APRA launches new supervisory regime to assess non-financial risks

It will take over from models that the authority has relied on since 2002

APRA launches new supervisory regime to assess non-financial risks

Insurance News

By Alicja Grzadkowska

The Australian Prudential Regulation Authority (APRA) has launched a new supervisory system as part of its efforts to bolster its focus on non-financial risks for banks, insurers, and pension funds, according to Reuters.

The update to the regulator’s model for assessing risks comes as a result of emerging prudential threats, including the missteps of corporate governance, accountability, culture, remuneration, and cybersecurity, said the APRA.

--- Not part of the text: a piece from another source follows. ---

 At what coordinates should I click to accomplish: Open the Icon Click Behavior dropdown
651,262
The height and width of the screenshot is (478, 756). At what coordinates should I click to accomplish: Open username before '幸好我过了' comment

A letter issued by the prudential regulator to banks, insurers, and funds noted that the newly introduced “risk and intensity” system will take over from the “probability and impact of failure” models that APRA has relied on since 2002.

“The new model ... and its design features ensure greater elevation of non-financial risks while preserving the importance of financial resilience,” APRA explained in the letter. An organisation’s score will determine where it falls within a five-stage system of supervisory intensity. For example, Stage 1 will require “routine” supervision, and the degree of oversight increases from there.

APRA stated that assessments would be conducted confidentially and, afterwards, entities would be informed of their new risk ratings. This new system should be completed by June 2021.